Wednesday, December 7, 2011

China: Enforced Disappearances On The Rise

12/5/2011 China (IPS) - China is experiencing the worst crackdown since 1989 with a rising number of enforced disappearances of activists, a prominent Chinese dissident now living in exile has stated.
Liao Yiwu, a former Chinese political prisoner and eminent author most well known for his Tiananmen Square poem Massacre, fled China overland via Vietnam this July to live in exile abroad.

"It’s the worst crackdowns since 1989," Liao told IPS over the phone from the United States, where he was on a book tour for ‘God is Red: The Secret Story of How Christianity Survived and Flourished in Communist China’, a documentation of illegal house churches regularly raided by the government.

"First (the government) started to toughen their control over the Internet. Then they started to use the mafia method to treat intellectuals or dissidents to make them disappear," said Liao. The writer believes that a softening Western stance towards human rights accounts for the increased abuses.

"After Jun. 4 in 1989 (the government) were at least sometimes worried about the pressure from Western countries. But now they have taken a hardened stance - they refuse to bow down to pressure because they feel like the West relies on them economically.

"Western countries compromise their principles in order to curry favour with China so they no longer talk about human rights.
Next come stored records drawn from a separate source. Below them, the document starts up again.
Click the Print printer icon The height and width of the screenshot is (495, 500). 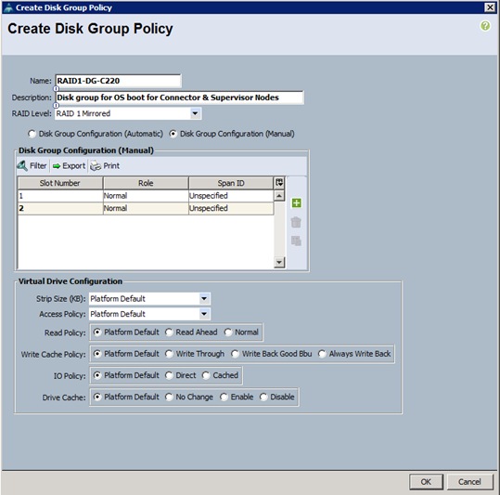pos(96,166)

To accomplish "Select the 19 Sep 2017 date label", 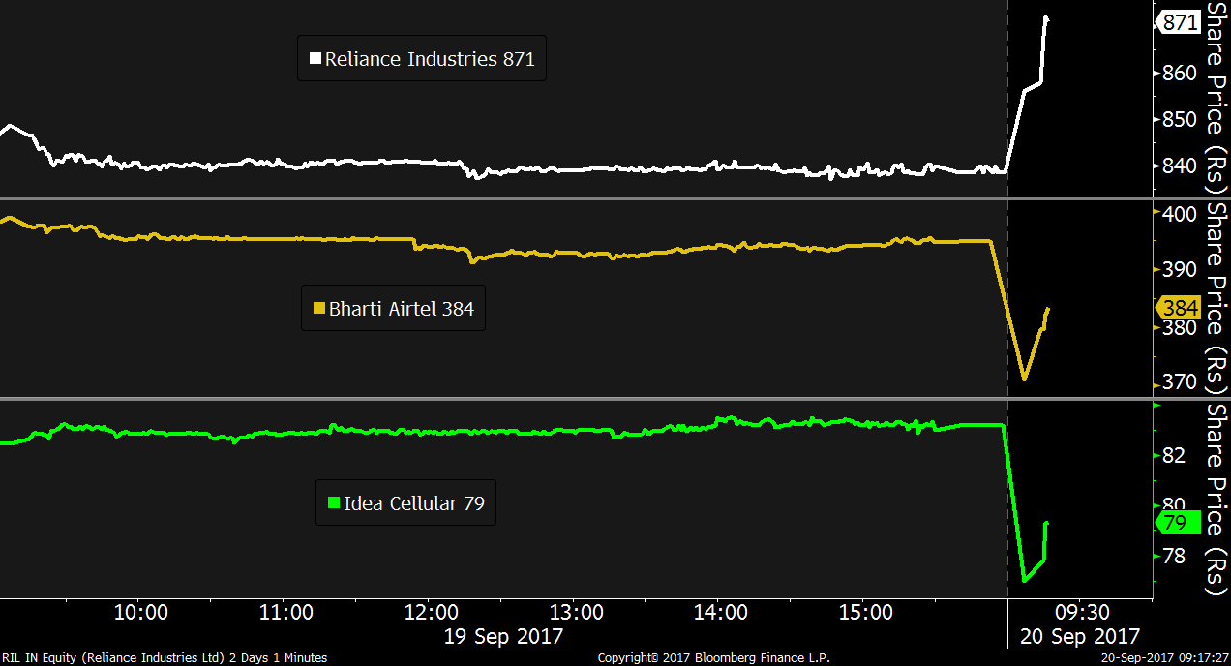I will [503, 637].
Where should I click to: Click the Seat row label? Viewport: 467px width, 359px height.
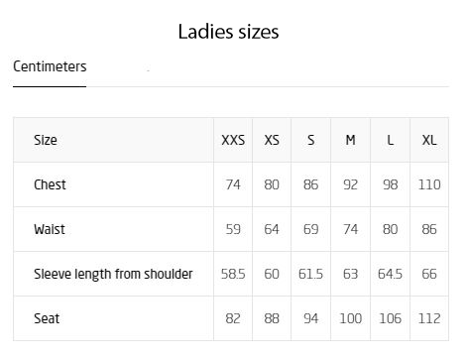coord(47,318)
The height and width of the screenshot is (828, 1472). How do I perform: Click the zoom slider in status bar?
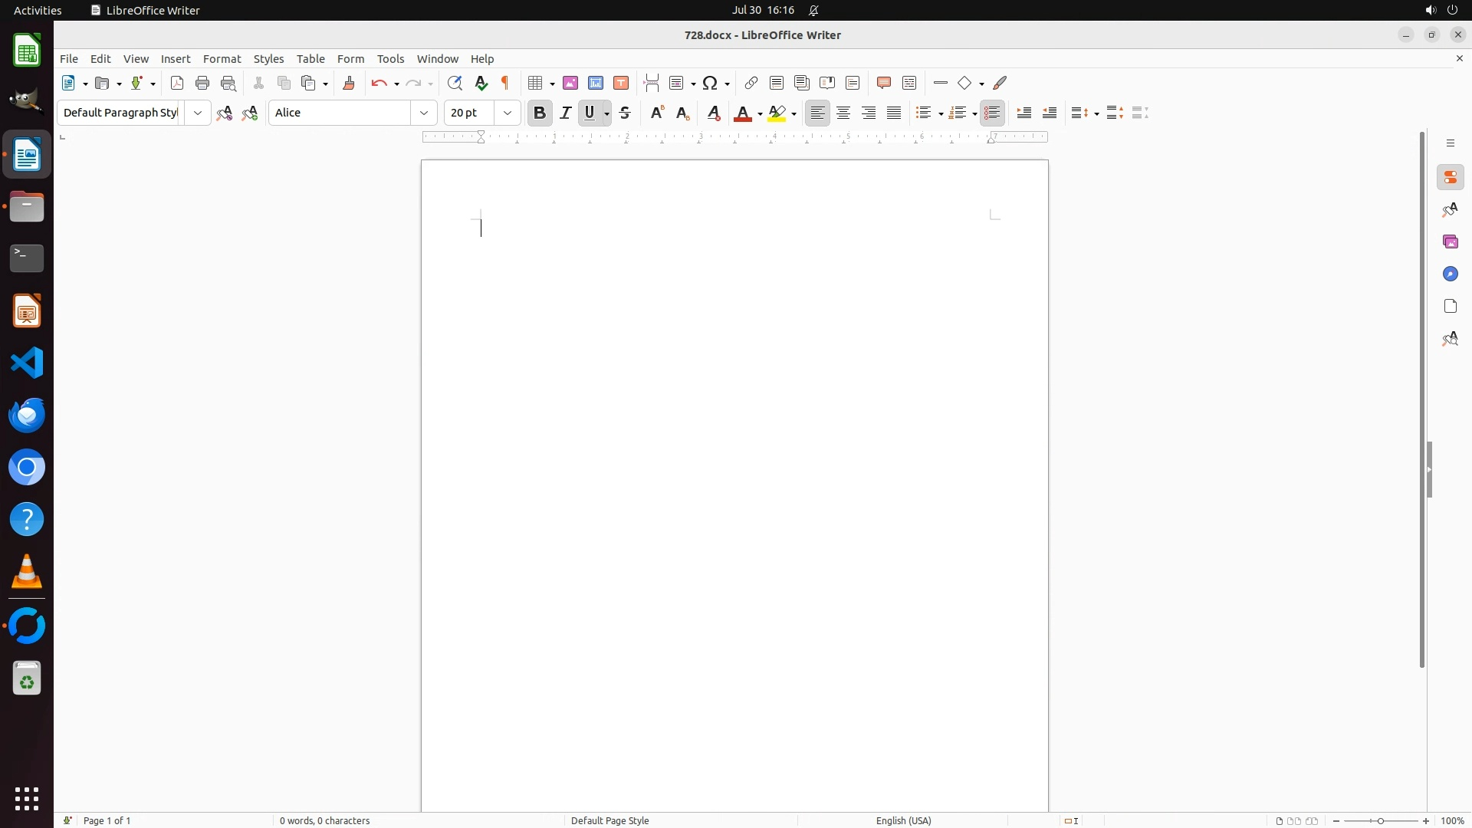point(1381,820)
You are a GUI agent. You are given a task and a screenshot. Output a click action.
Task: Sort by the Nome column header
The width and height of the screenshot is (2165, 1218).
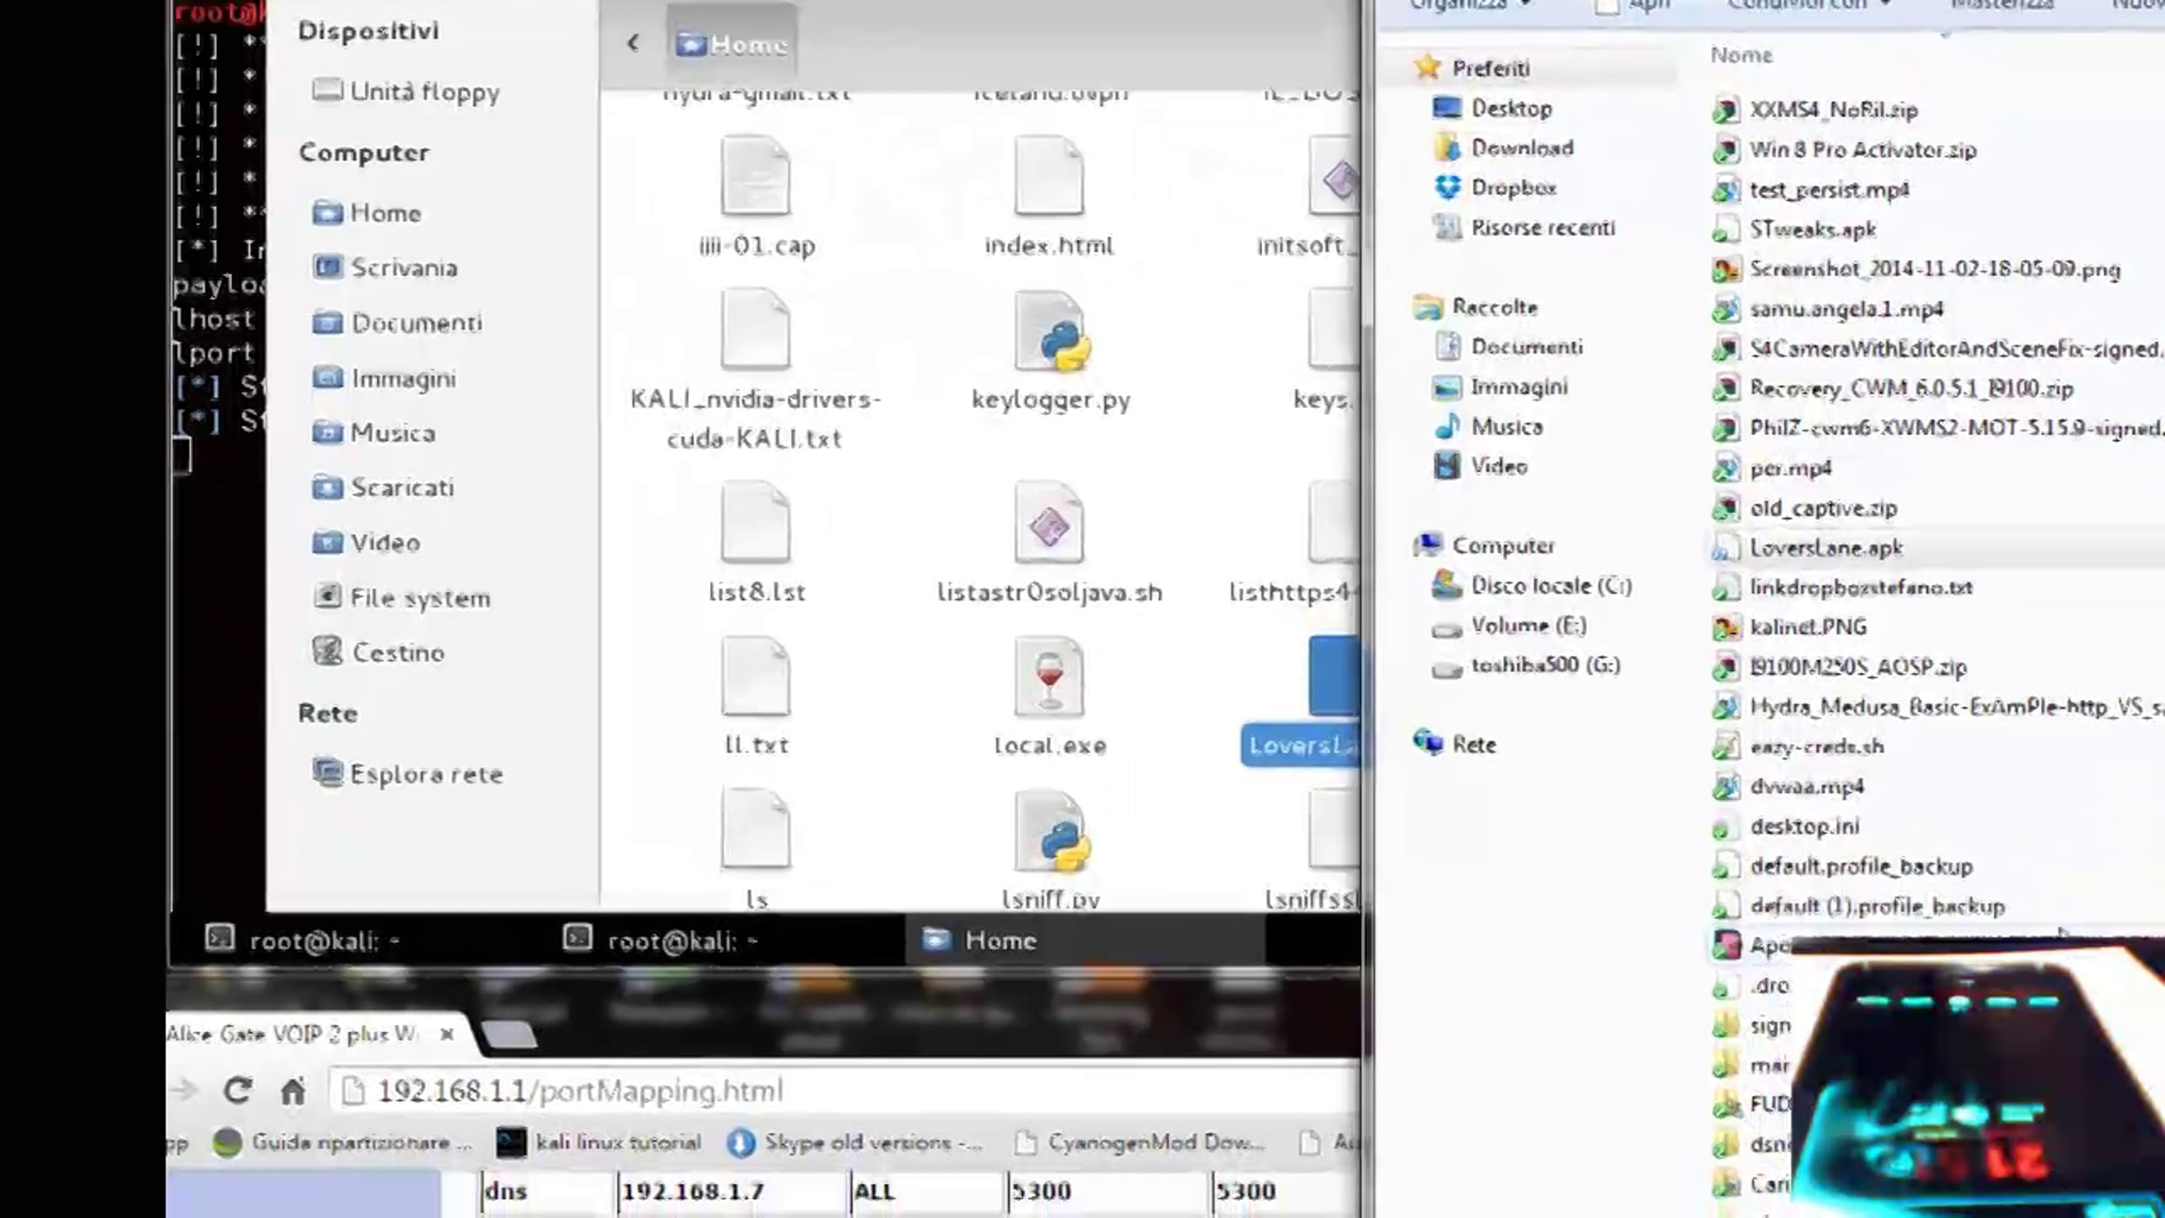coord(1741,55)
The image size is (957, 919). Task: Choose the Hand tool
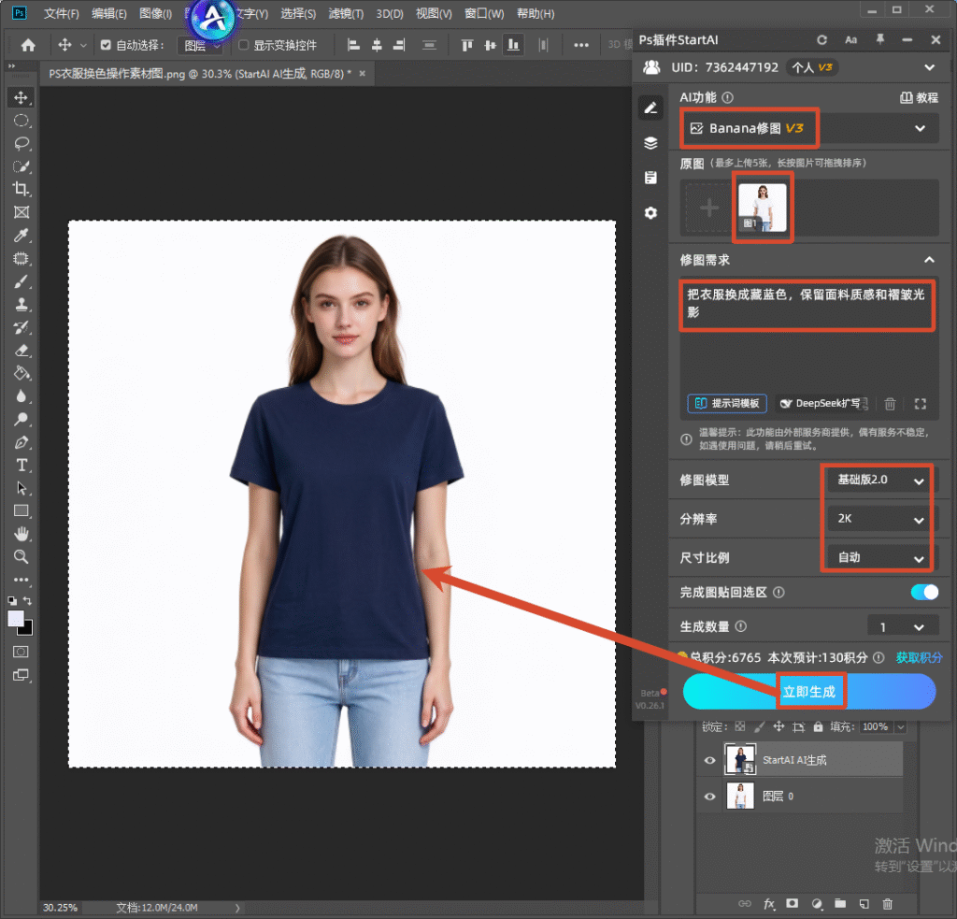click(21, 534)
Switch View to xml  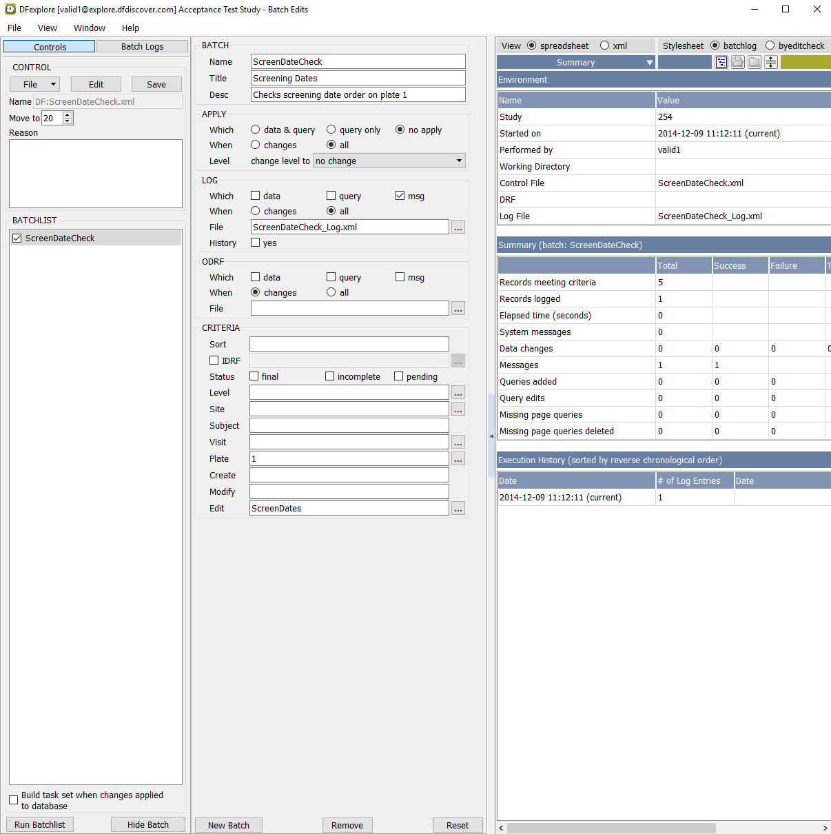pyautogui.click(x=605, y=45)
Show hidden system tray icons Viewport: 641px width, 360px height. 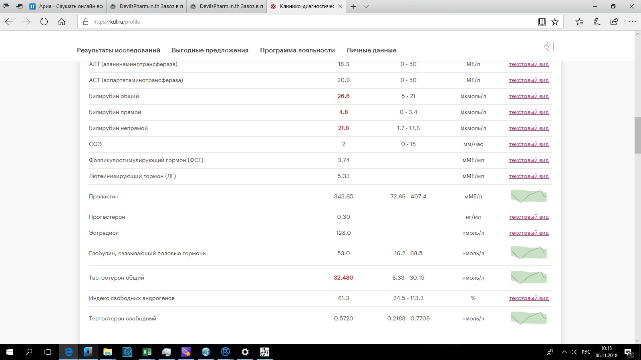pyautogui.click(x=564, y=352)
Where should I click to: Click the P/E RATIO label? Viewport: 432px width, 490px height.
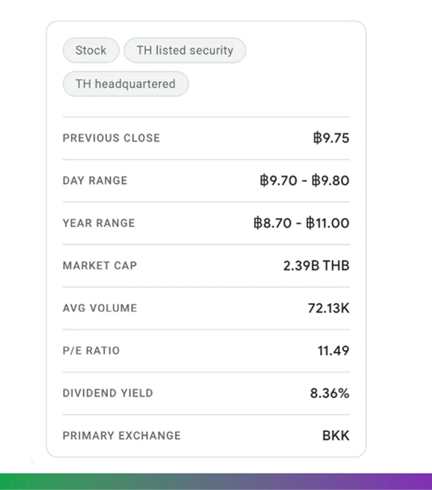(x=91, y=350)
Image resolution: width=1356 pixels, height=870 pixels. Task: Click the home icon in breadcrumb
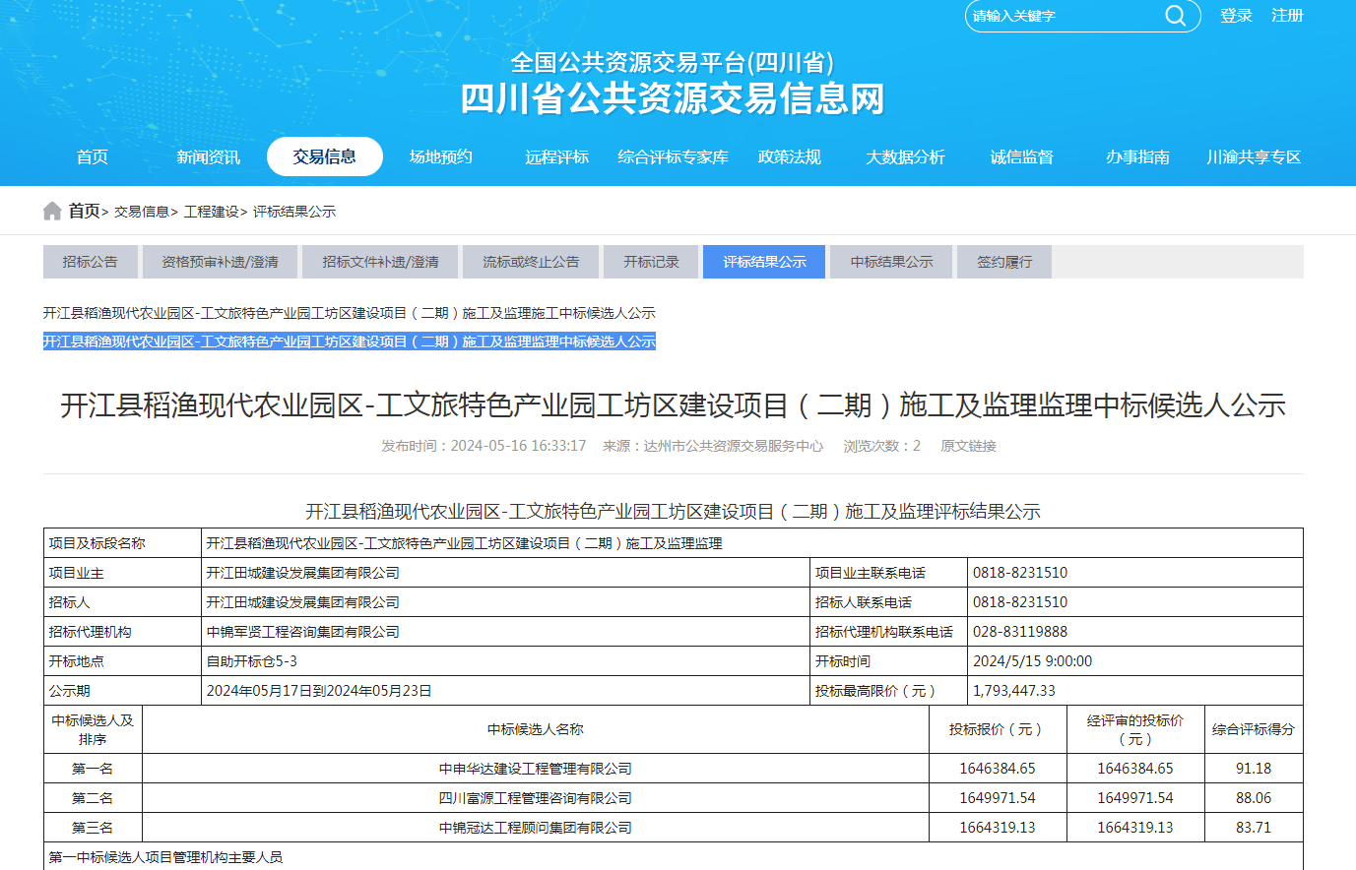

So the government is becoming more bold in the way that they crack down on dissidents," he added.

Human rights organisations have raised concern over the increasing number of "enforced disappearances" in the country - a term coined to describe Chinese activists secretly detained by the state.

"Over the past two years the problem in China has worsened considerably," says Phelim Kine, a senior Asia researcher at New York-based Human Rights Watch (HRW). "Since the start of this year at least 30 high profile individuals were abducted - half for a period of days and weeks. We know that if they are targeting high profile individuals there will be many more who are not well known."

The increasing crackdowns come as China announces that the practice of enforced disappearances might soon be enshrined in law.

On Aug. 30 China published proposed revisions to the Criminal Procedure Law which would give police the power to legally imprison suspects in secret for up to six months with no right to contact their families or a lawyer(Source).